Uno dei portavoce dell'opposizione,
Riad Seif aveva detto poco prima esplicitamente che alla conferenza di
Roma, verrà chiesto un ''sostegno militare qualitativo” per arrivare a
una ''soluzione politica da una posizione di forza”. E per procedere il
presidente Barack Obama aspetta proprio il ritorno di Kerry a
Washington, dopo che il nuovo capo della diplomazia americana avrà
concluso il suo lungo giro nelle principali capitali europee e del mondo
arabo.
Con gli occhi puntati soprattutto sulla tappa romana,
dove Kerry si appresta a partecipare al meeting dei Paesi Amici della
Siria. E' a quel tavolo che molto probabilmente sarà deciso il cambio di
passo da parte non solo degli Stati Uniti, ma di tutta la comunità
internazionale, che finora ha usato mille cautele nell'affrontare la
crisi siriana.
Il piano di Washington, in particolare, prevede
di fornire direttamente ai rappresentanti della coalizione politica che
si oppone al regime di Assad materiali ed equipaggiamento civile e
militare: dunque, giubotti antiproiettile, veicoli blindati, mezzi di
comunicazione.

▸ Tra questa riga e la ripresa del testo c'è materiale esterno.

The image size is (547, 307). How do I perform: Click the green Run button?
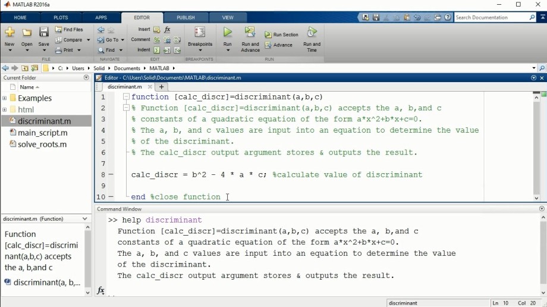click(227, 33)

Si prevede inoltre di organizzare, ove possibile, veri e
propri corsi di addestramento per i combattenti ribelli, oltre all'invio
di aiuti per far fronte alla gravissima emergenza umanitaria in Siria.
Niente armi però, visto che fin dall'inizio della crisi il timore della
Casa Bianca e del Pentagono è che possano finire nelle mani sbagliate.
Proprio come è accaduto con le armi provenienti dalla Libia, ora in mano
ai gruppi estremisti dell'Africa nord-occidentale.
Di un
sostegno diretto ai ribelli siriani Kerry parlerà anche col ministro
degli esteri russo, Sergei Lavrov, che incontrerà nelle prossime ore a
Berlino. ''Continueremo a offrire e aumentare l'assistenza al popolo
siriano per promuovere la transizione verso un regime post-Assad'', si è
limitato a commentare il portavoce della Casa Bianca, Jay Carney.
Ma le parole del segretario di Stato sono più che chiare sulla strada
che gli Stati Uniti stanno per imboccare nel tentativo di porre fine a
una guerra civile che in due anni si calcola abbia causato oltre 70.000
vittime. ''Pensiamo che più aiuti arrivano nelle zone liberate della
Siria più la transizione si avvicini'', ha spiegato Kerry, da Parigi.
Incassando il pieno appoggio di Fabius: ''Sulla Siria la pensiamo nello
stesso modo. Bashar Al Hassad deve andare via” Piena sintonia di vedute
anche col segretario generale della Nato, Anders Fogh Rasmussen, che ha
incontrato a Roma.
Fonte
Come da copione, in politica estera gli Stati Uniti si conferma una potenza ingerente ed autoritaria, con buona pace dei nobel sulla fiducia che forse risparmiano la pelle a qualche marines, ma finisce lì.